Stored items
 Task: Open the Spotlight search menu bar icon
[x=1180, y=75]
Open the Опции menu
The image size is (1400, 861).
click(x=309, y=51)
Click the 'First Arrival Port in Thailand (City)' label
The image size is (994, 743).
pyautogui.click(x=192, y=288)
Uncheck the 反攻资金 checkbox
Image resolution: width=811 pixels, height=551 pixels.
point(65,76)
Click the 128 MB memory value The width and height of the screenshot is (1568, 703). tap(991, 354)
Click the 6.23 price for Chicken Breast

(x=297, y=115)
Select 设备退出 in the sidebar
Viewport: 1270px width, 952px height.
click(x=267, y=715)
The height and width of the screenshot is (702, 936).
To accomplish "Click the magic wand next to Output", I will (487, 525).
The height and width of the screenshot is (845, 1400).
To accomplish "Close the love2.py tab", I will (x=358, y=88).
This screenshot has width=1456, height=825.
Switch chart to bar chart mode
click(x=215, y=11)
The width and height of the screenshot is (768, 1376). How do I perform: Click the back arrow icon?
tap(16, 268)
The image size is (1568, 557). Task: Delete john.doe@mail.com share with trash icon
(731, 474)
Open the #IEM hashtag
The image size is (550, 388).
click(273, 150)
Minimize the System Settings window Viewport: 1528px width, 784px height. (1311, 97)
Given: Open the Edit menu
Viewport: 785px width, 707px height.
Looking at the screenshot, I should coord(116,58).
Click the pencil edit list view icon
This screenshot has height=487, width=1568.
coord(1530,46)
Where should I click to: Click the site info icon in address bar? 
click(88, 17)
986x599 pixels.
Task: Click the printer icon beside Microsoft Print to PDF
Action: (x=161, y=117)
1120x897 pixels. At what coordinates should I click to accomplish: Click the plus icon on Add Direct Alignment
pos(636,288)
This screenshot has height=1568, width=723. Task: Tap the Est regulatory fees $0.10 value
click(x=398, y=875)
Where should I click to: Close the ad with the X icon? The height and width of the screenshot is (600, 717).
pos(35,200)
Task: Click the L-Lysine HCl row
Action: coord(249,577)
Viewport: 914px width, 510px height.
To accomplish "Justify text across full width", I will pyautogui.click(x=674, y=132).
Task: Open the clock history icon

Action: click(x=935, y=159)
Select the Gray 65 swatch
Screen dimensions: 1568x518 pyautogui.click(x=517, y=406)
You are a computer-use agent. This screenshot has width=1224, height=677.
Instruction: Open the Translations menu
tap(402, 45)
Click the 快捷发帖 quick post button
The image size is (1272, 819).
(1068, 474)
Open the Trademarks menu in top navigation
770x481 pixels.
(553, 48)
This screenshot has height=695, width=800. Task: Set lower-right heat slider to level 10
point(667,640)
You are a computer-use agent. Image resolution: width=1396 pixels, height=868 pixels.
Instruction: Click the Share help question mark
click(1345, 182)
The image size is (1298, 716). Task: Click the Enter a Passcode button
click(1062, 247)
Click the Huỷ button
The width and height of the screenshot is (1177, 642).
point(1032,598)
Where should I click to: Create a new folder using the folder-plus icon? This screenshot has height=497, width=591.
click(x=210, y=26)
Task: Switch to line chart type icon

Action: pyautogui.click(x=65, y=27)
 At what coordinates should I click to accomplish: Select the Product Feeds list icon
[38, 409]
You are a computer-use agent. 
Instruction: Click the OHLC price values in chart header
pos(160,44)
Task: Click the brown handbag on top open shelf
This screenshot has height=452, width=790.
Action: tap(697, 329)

_INSTRUCTIONS TO FOLLOW_
Only the span from the line with "Where should I click to: Create" through the final line of the records goes in the output, each line unchanged.

_FINAL ANSWER_
Where should I click to: Create a new folder using the folder-plus icon? This screenshot has height=497, width=591.
click(x=210, y=26)
Task: Switch to line chart type icon

Action: pyautogui.click(x=65, y=27)
 At what coordinates should I click to accomplish: Select the Product Feeds list icon
[38, 409]
You are a computer-use agent. 
Instruction: Click the OHLC price values in chart header
pos(160,44)
Task: Click the brown handbag on top open shelf
This screenshot has height=452, width=790.
Action: tap(697, 329)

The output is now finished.